Arrive un moment où certains producteurs préfèrent donner ou déverser leurs pommes de terre plutôt que de continuer à payer pour les garder. C’est ce que l’on a vu lorsque des dizaines de tonnes ont été déposées devant le Parlement français ou distribuées sur une autoroute en Belgique. Ces gestes sont symboliques, mais ils renvoient à une réalité économique très dure.

Et vous, en tant que consommateur, vous vous dites peut-être : « Pourquoi les prix n’ont-ils pas chuté autant en magasin ? » Plusieurs raisons à cela.

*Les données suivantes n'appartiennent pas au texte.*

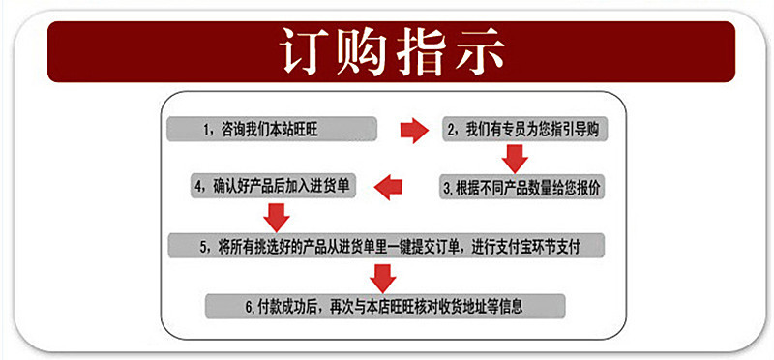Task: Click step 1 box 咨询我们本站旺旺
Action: point(270,129)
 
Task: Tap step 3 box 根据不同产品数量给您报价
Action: point(523,187)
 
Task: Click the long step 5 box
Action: point(387,246)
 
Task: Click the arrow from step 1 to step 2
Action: point(413,130)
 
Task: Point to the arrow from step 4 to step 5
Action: point(277,215)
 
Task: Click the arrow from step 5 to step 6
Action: point(385,277)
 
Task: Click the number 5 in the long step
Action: point(205,246)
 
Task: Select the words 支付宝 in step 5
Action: point(533,246)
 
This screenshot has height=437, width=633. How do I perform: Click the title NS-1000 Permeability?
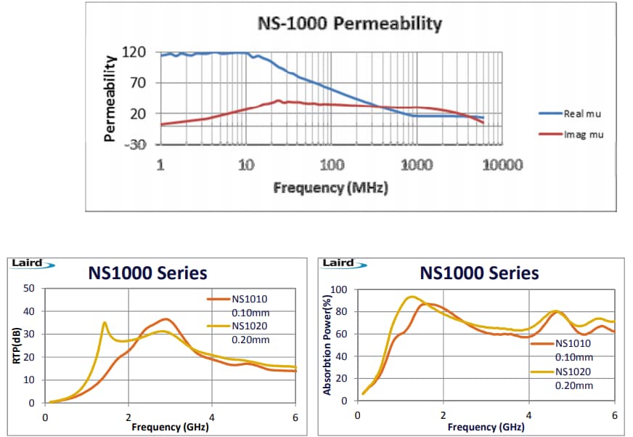click(x=349, y=24)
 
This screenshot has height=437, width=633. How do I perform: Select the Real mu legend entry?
click(x=581, y=114)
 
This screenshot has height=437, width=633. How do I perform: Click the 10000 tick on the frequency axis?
click(x=502, y=165)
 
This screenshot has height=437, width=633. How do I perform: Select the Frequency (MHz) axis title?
click(x=330, y=188)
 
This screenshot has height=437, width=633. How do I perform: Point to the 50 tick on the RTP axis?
click(x=30, y=289)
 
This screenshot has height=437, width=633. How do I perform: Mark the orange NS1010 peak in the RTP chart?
click(x=166, y=318)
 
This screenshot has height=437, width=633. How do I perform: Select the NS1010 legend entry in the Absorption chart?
click(x=573, y=344)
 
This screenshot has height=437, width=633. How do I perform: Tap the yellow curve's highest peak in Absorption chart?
click(x=412, y=296)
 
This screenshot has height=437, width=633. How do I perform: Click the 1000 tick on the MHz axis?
click(x=417, y=165)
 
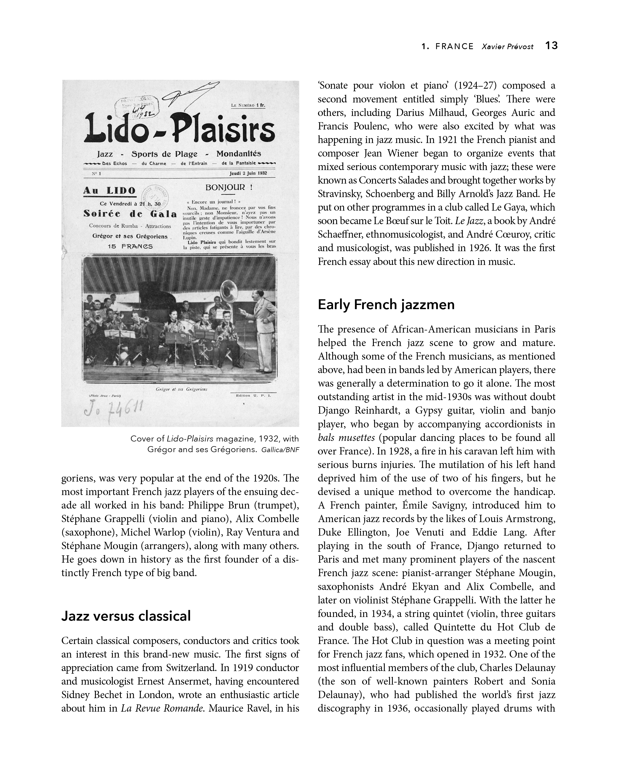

Une part importante du prix final correspond au transport, au conditionnement, à la distribution, aux marges. Et surtout, le marché de la pomme de terre de table et celui des tubercules pour la transformation industrielle ne fonctionnent pas de la même façon. Les filières ne répercutent pas toujours les cours agricoles bruts sur les étiquettes.

Comment les agriculteurs peuvent-ils réagir ?

Face à cette crise de surproduction, les producteurs européens ont en réalité peu de leviers à court terme. Une fois que les pommes de terre sont en terre, il est trop tard pour ajuster. L’enjeu se joue surtout au moment des semis, entre mars et avril.

Pour la prochaine campagne, les organisations professionnelles appellent les agriculteurs à réfléchir sérieusement aux surfaces qu’ils vont planter. L’idée n’est pas de tout abandonner, mais d’éviter un nouveau raz-de-marée de volumes qui ne trouveraient pas preneur. Certains pourraient choisir de réduire un peu leur production, de diversifier les variétés, ou d’orienter une partie des terres vers d’autres cultures.

À plus long terme, plusieurs pistes reviennent régulièrement : mieux coordonner les décisions de plantation entre pays, encourager des contrats plus stables, développer de nouveaux débouchés (produits plus élaborés, marchés locaux, alimentation animale ou industrielle) quand les stocks explosent.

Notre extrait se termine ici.